Пантюша подтянул тулуп с ног на плечи, лег навзничь и стал слушать, как, стихая, кротко ходит вокруг дождь. Спокойно, без удивления подумал о том, что это вот: дождь, ночевка в сарае, пресная свежесть воздуха и пахнущее стариком тепло под тулупом, возня мыши в темноте — все это уже было, не один раз было, и знакомо ему, и припоминается. Пантюше было за семьдесят, и многое ему припоминалось — почти все, что ни происходило. Например, когда пришла парочка и присела в траву, словно утица и селезень, до Пантюши донесся глухой, сторожкий, истомленный голос девушки: «Погоди, не сейчас… Там кто-то ходит…» И то ли слова ее — обыкновенные, житейские, какая женщина не говорила их хоть раз, то ли интонация, стыдливо-сердитая и обещающая, напомнили давнее, дальнее: или ему, Пантюше, шептала так подружка, или он когда-то помешал ненароком влюбленным. Наверняка, и то, и другое было: и его одергивала девушка, и он со стороны слыхал.

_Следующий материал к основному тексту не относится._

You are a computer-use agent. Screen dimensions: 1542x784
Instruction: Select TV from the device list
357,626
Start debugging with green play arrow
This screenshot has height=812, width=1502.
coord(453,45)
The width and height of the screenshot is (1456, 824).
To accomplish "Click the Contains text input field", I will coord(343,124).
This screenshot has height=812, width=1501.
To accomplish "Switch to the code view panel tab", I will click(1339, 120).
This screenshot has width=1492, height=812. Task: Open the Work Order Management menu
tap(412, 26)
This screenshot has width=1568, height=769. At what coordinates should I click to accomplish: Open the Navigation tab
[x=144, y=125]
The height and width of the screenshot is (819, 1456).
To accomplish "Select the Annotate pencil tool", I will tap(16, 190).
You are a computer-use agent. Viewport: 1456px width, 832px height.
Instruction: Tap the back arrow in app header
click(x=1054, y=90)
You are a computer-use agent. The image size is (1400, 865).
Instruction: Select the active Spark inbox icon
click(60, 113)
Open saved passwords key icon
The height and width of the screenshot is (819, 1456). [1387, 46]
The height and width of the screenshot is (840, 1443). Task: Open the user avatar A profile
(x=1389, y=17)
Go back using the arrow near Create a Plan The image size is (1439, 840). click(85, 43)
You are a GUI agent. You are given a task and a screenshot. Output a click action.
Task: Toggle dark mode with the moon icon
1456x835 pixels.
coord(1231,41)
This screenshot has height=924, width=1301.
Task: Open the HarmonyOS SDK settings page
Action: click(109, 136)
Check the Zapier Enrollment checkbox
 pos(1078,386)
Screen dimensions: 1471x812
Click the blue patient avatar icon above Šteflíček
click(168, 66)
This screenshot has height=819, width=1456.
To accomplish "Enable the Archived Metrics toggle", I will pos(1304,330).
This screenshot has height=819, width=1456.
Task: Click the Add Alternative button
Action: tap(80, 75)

После — Пантюша уж и забыл о них — парень подошел к загородке и попросил воды. Дед подумал, где девушка, куда девалась, и тут она встала из травы, оправляя одной рукой пшеничные свои волосы, а другую обратив ладонью к себе, наверно, в ладони было круглое зеркальце. Пантюша позвал их, провел в уголок за сараем, где стоял у него самодельный столик, и угостил медком. Девушка и парень смущенно, понемножку поддевали ложечками из деревянной чашки плотный и вязкий желтый мед, похваливали и все поглядывали друг на друга прищуренными от улыбки глазами. Он был худой, долговязый, с крупным кадыком, выглядел совсем мальчишкой. Девушка — круглолицая, полнотелая, спокойная — казалась взрослей, уверенней и всеми повадками напоминала молодую учительницу… Пантюша любовался ими, и ему думалось, что эту пару он хорошо, близко знает, и не только знает, но и благоволит ей.